L'agricoltura italiana coltiva qualità a basso costo. Proprio così, la patria dei buoni prodotti, la culla della tipicità, della saggezza agricola, della bontà, della salubrità e via discorrendo, riesce a produrre tutto ciò con quattro soldi. Eppure, l'agroalimentare nostrano è ormai diventato una macchina in grado di far girare miliardi di euro. Una fonte di prestigio enogastronomico che continuamente ci viene invidiata e copiata.

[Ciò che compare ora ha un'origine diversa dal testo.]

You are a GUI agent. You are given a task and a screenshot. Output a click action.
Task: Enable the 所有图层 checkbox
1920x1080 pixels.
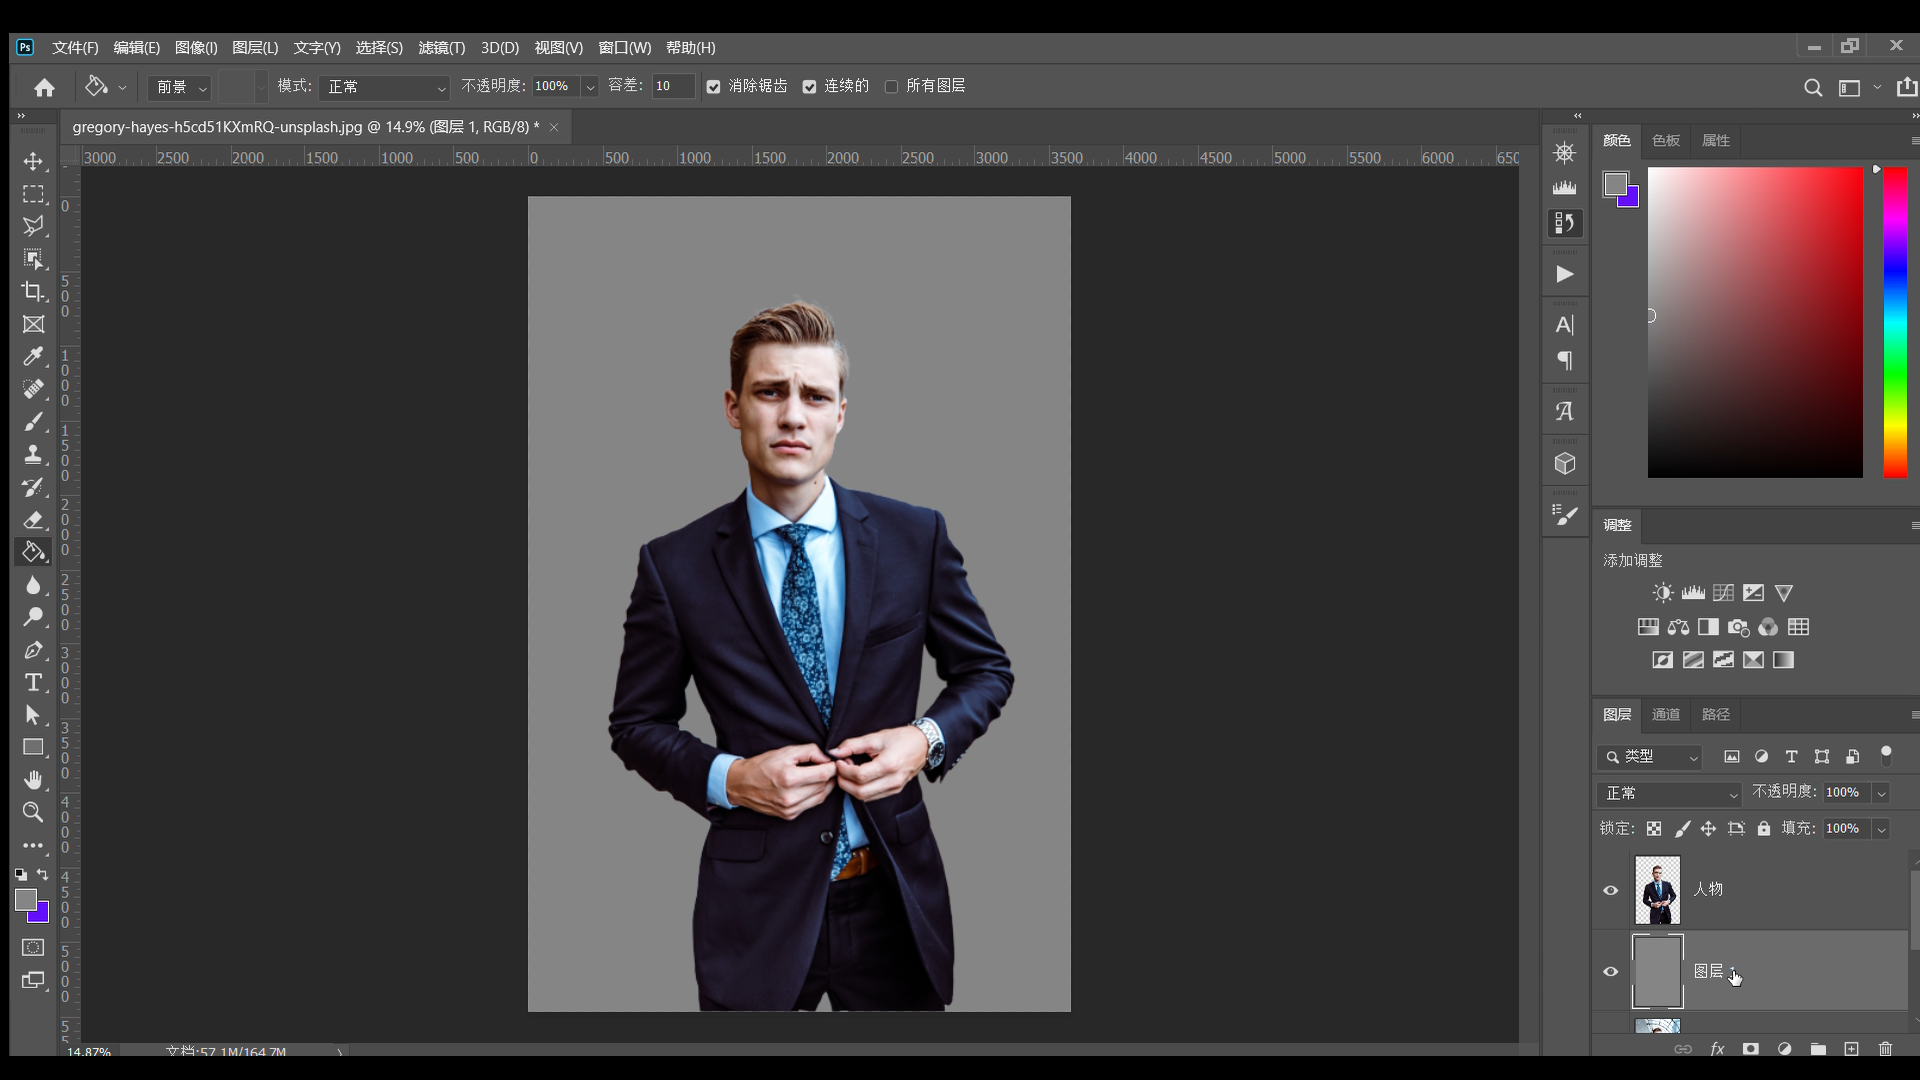pyautogui.click(x=891, y=87)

È di questi giorni, per esempio, una notizia che ha del curioso: per la gestione e manutenzione delle Strade del Vino (uno degli strumenti di successo per la promozione del Made in Italy agricolo), ogni mese vengono spesi appena 5mila euro. Il giro d'affari del cosiddetto turismo del vino è però ormai arrivato a oltre 2,5 miliardi di euro per 4 milioni di enoturisti. È il risultato dello scrupolo e della vocazione al risparmio degli agricoltori? Può darsi, ma certamente qualche risorsa in più non farebbe male. Anche perché proprio questo tipo di attività - mista fra quella agricola e quella turistica - continua ad essere una delle risorse complementari più importanti per l'economia agricola che non naviga certo in acque tranquille.

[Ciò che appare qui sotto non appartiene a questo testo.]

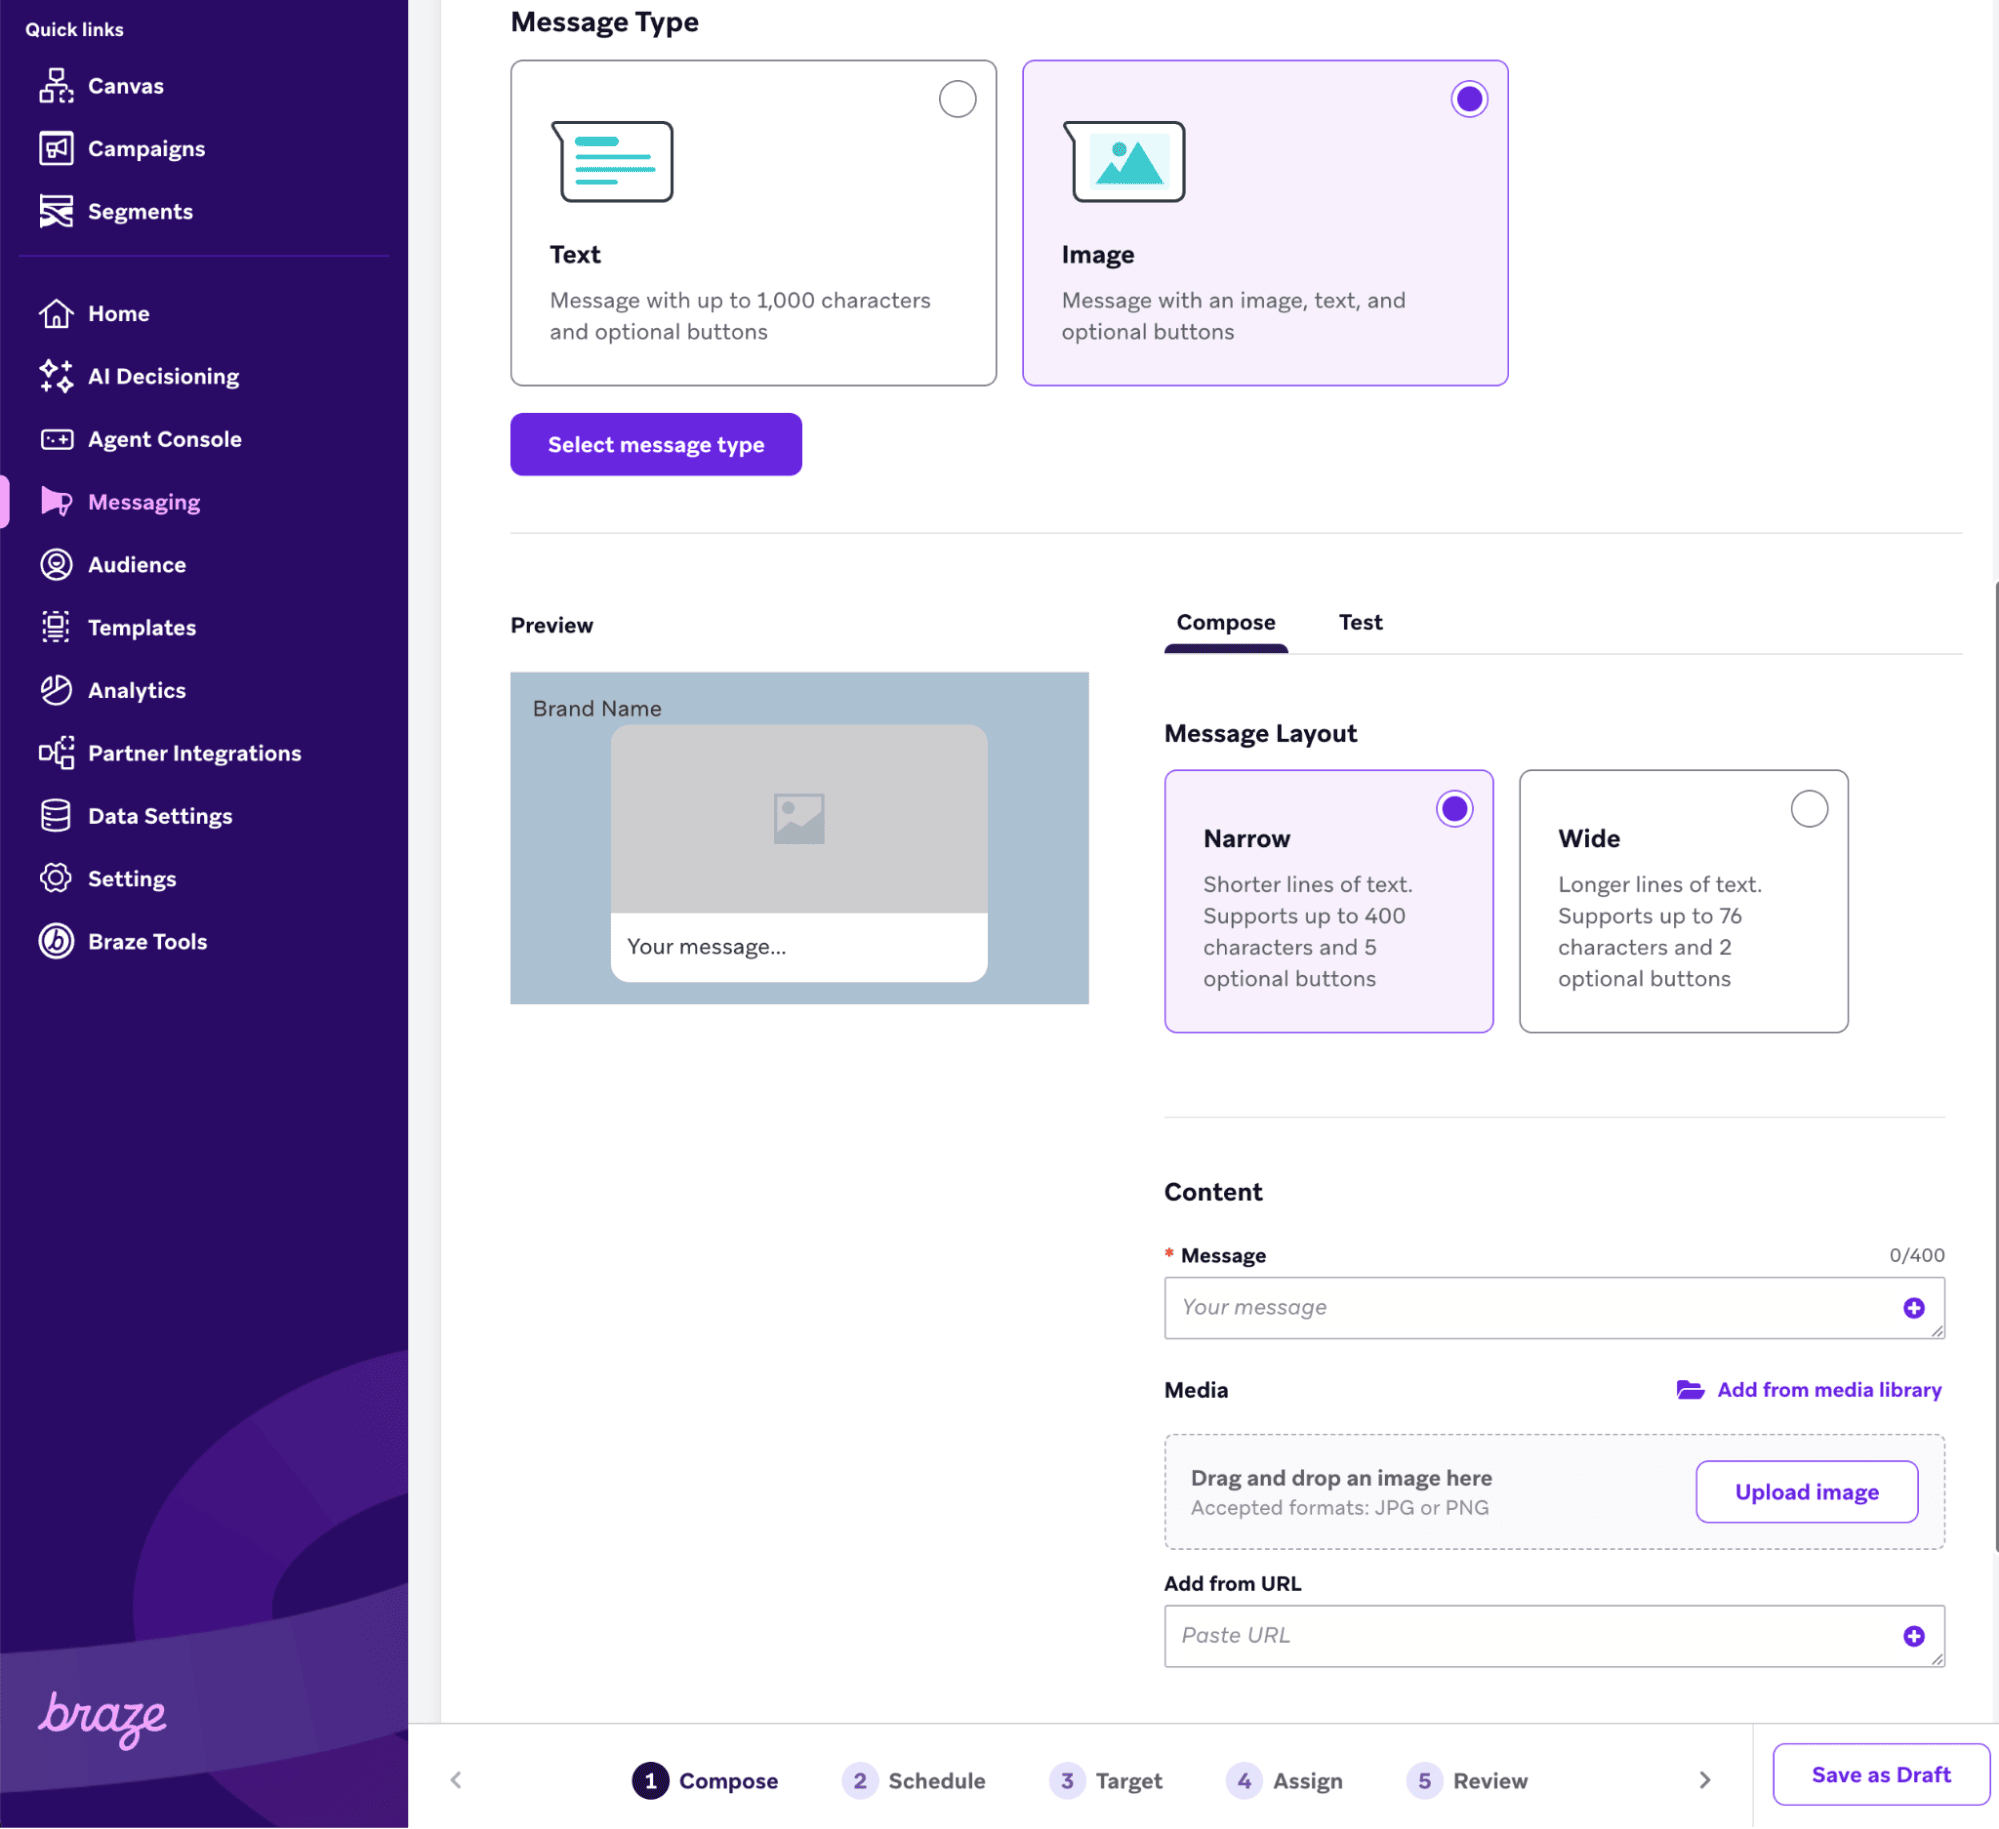The height and width of the screenshot is (1829, 1999).
Task: Open Braze Tools in sidebar
Action: coord(147,941)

Basti pensare che - stando ai dati forniti dal Movimento del Turismo del Vino - il numero medio di visitatori delle Strade del Vino tende a raddoppiare nel giro di tre anni: erano 11.800 nel 2004, sono 20.200 nel 2006. Mentre, limitatamente alle oltre 100 Strade del Vino esistenti in Italia (molte però ancora sulla carta), sarebbero oltre 2 milioni le persone coinvolte nelle attività o nei luoghi di questi itinerari, presenti da nord a Sud. Insomma, l'agricoltura non darebbe solamente lavoro agli agricoltori ma ad un vasto «indotto turistico». Se, poi si passa ai numeri più generali, si rimane sorpresi da un altro dato: l'enogastronomia nazionale vale la bella cifra di 20 miliardi di euro all'anno. Buona parte di questi, intimamente collegati proprio alle visite sul territorio di produzione. Si tratta di vere e proprie boccate d'ossigeno per un settore che - stando alle ultime analisi dell'Ismea - avrebbe perso nel 2006 il 3,5% sia in termini di produzione che di valore aggiunto e che a gennaio di quest'anno ha visto crollare del 12% il saldo commerciale con l'estero per colpa delle massicce importazioni di frutta e di ortaggi fuori stagione.

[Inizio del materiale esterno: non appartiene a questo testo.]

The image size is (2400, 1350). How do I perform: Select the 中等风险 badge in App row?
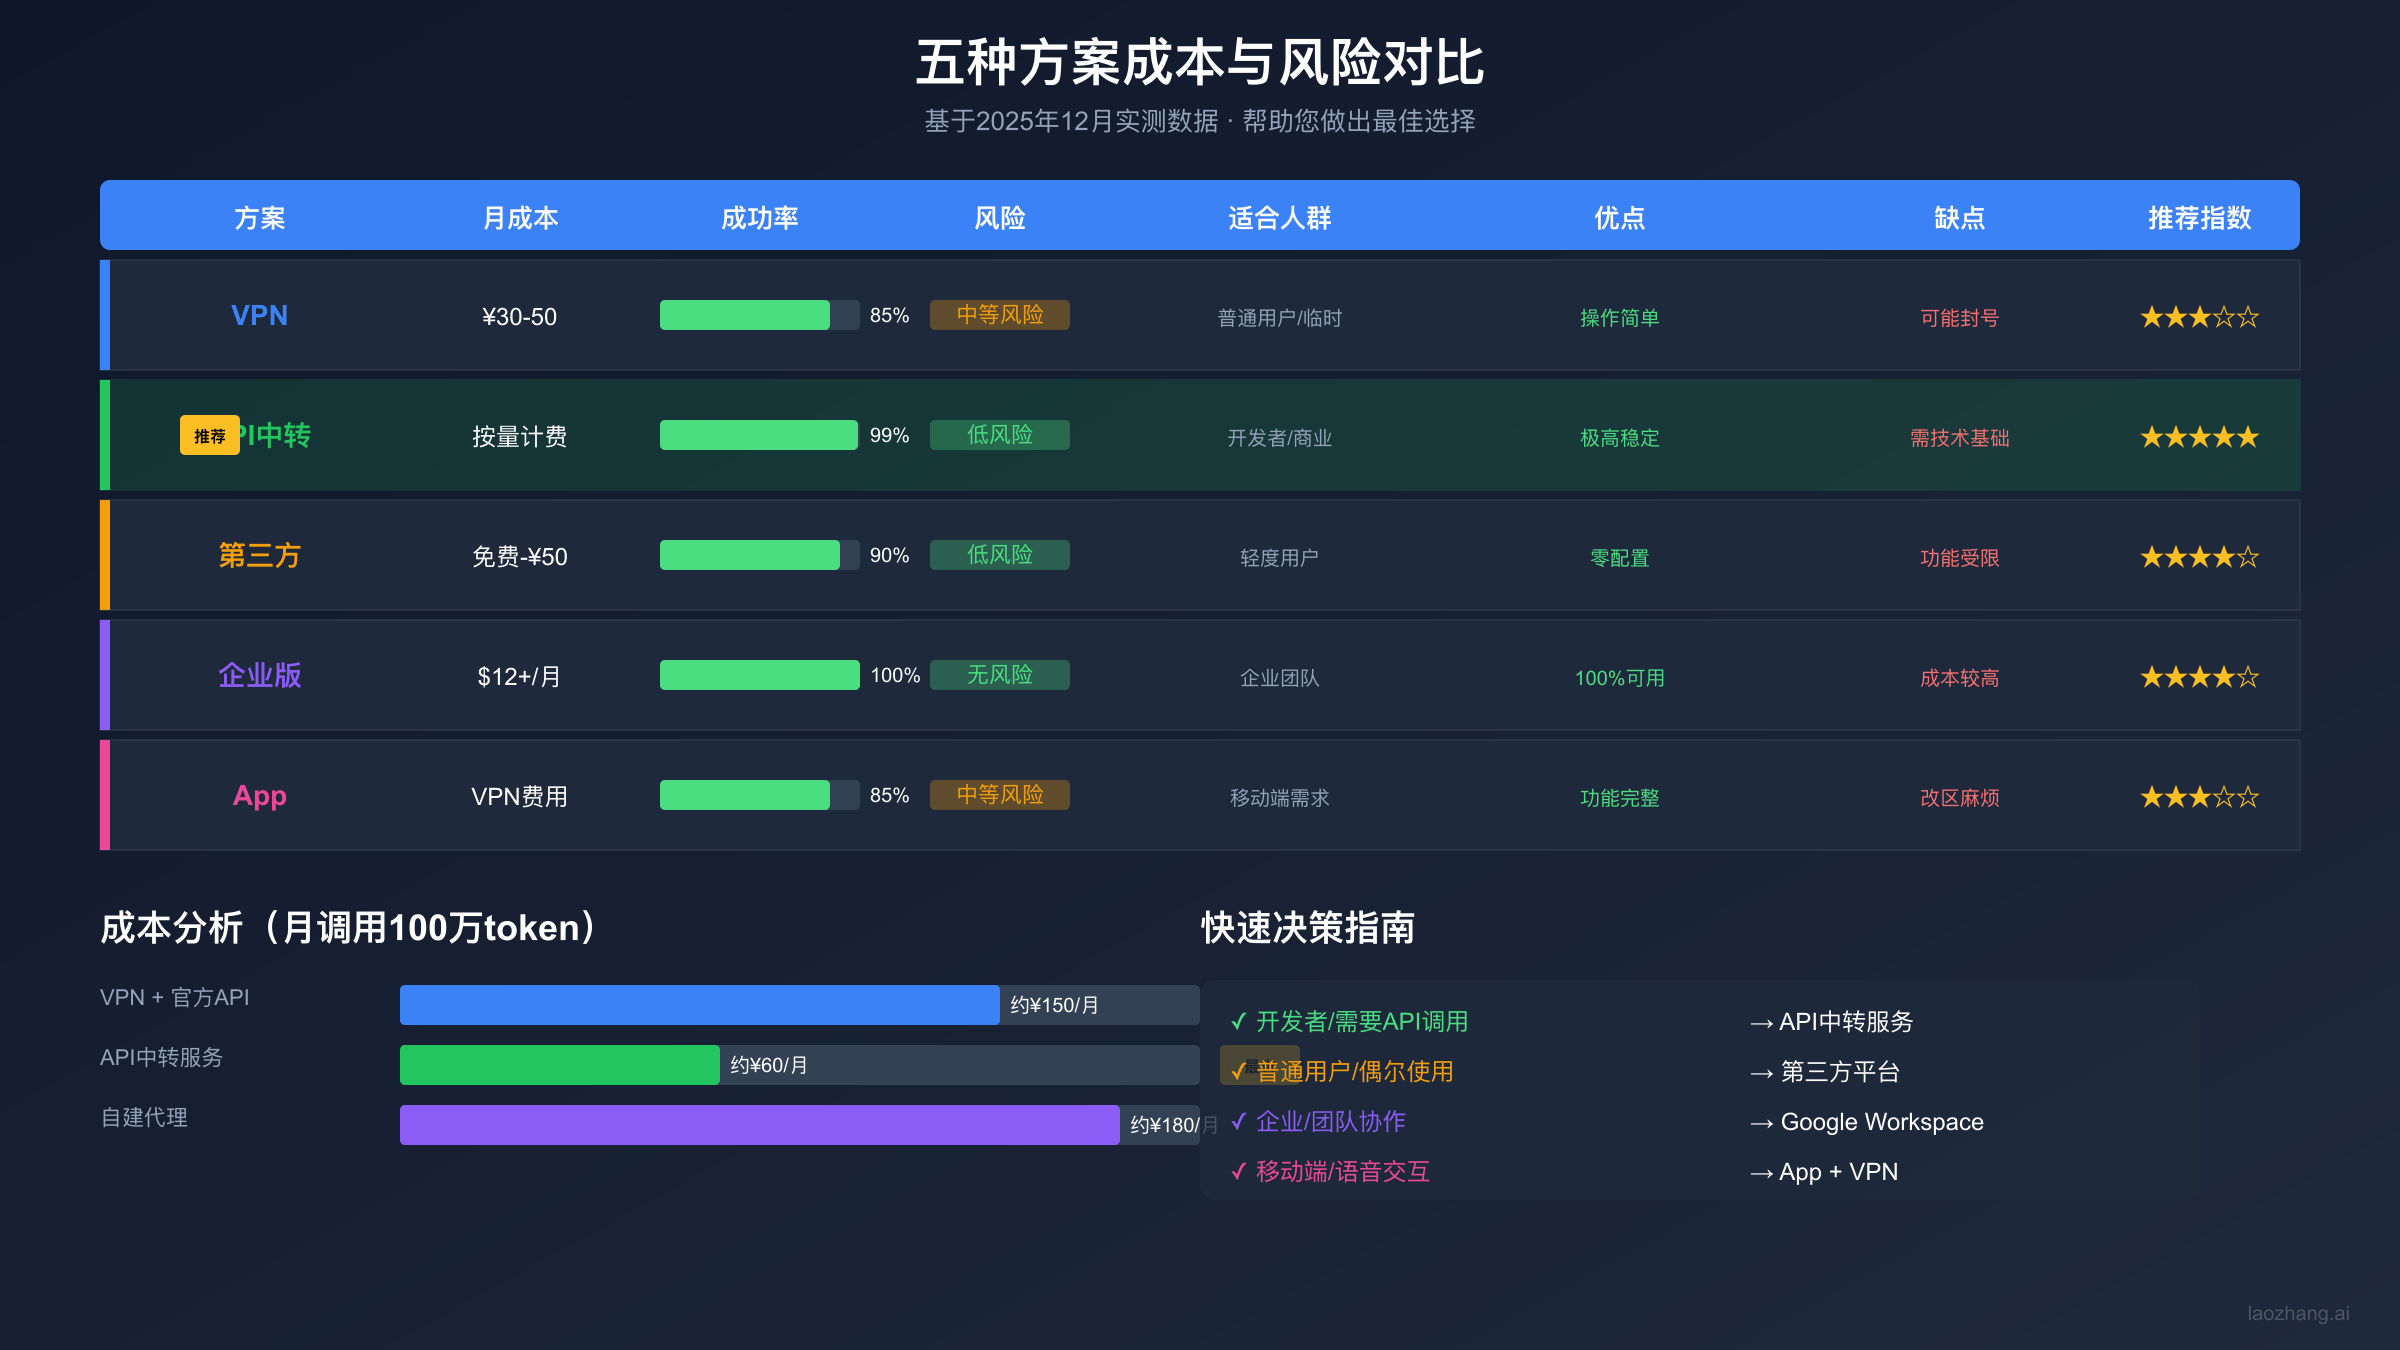999,795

E tutto senza contare - come ha evidenziato la Coldiretti all'apertura della Bit di Milano - che il bilancio dell'agriturismo nel 2006 ha totalizzato oltre 3 milioni di ospiti e un fatturato complessivo pari a circa 900 milioni (+12% sul 2005). Insomma, la filosofia della vacanza in campagna fatta di cultura, paesaggio, natura e buoni cibi sembra continuare - dopo un periodo di incertezza - a mietere successi testimoniati da cifre di tutto rispetto. Tutti grandi numeri, a parte quelli che vengono totalizzati conteggiando le risorse su cui alcuni comparti agroalimentari possono ancora oggi contare.